I want to prove $\mathbb{Q}(\sqrt{p_1},\dots,\sqrt{p_{n-1}})=\mathbb{Q}(\sum\limits_{i =1}^n\sqrt{p_i})$, where $p_i$ are different prime integers.
But I must solve this problem firstly: $\sqrt{p_n} \notin \mathbb{Q}(\sqrt{p_1},\dots,\sqrt{p_{n-1}})$.
It's trivial when $n=2$, but I don't have any idea for $n>2$.

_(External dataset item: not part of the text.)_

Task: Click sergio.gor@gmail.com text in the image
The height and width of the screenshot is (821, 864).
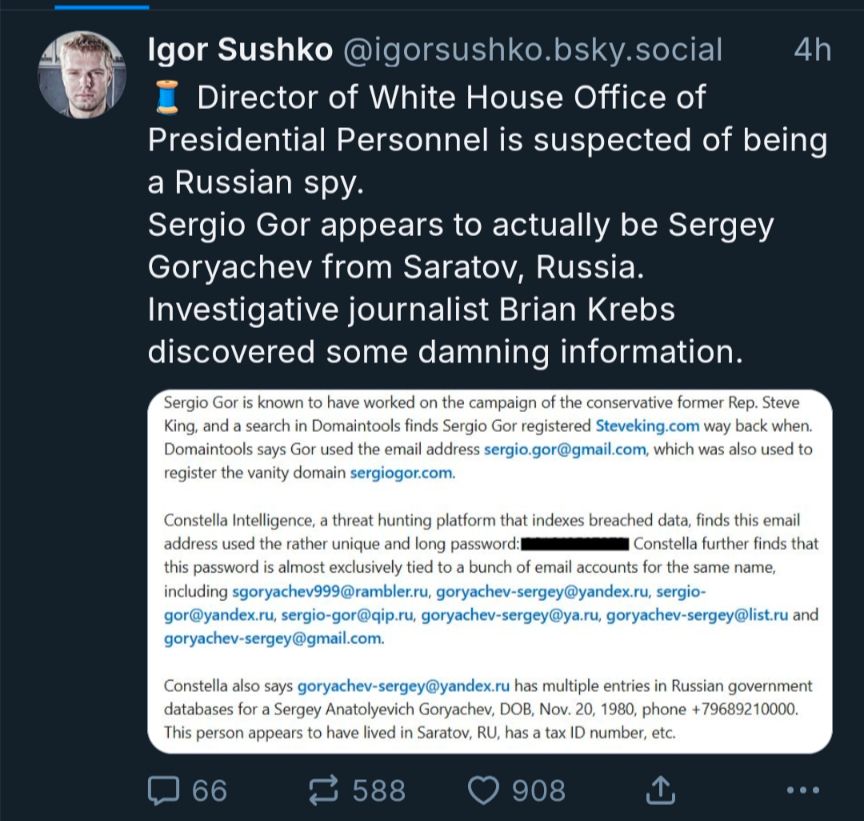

Generalise the assumption from primes to assuming that no product is a perfect square. The field $\mathbb{Q}(\sqrt{p_1},\ldots ,\sqrt{p_n}) $ has $2^n-1$ many subfields of order $2$ namely for $X\subseteq n$ and $X\neq \emptyset$, there is the subfield, $$\mathbb{Q}(\sqrt{\prod\limits_{i\in X}p_i}) $$ and these are distinct by the better assumption used in the $n=2$ case. If $\sqrt{p_n}\in \mathbb{Q}(\sqrt{p_1},\ldots ,\sqrt{p_{n-1}}) $ then the Galois group of $\mathbb{Q}(\sqrt{p_1},\ldots ,\sqrt{p_n}) $ would have size at most $2^{n-1}$ and thus there could not be enough subfields of degree $2$.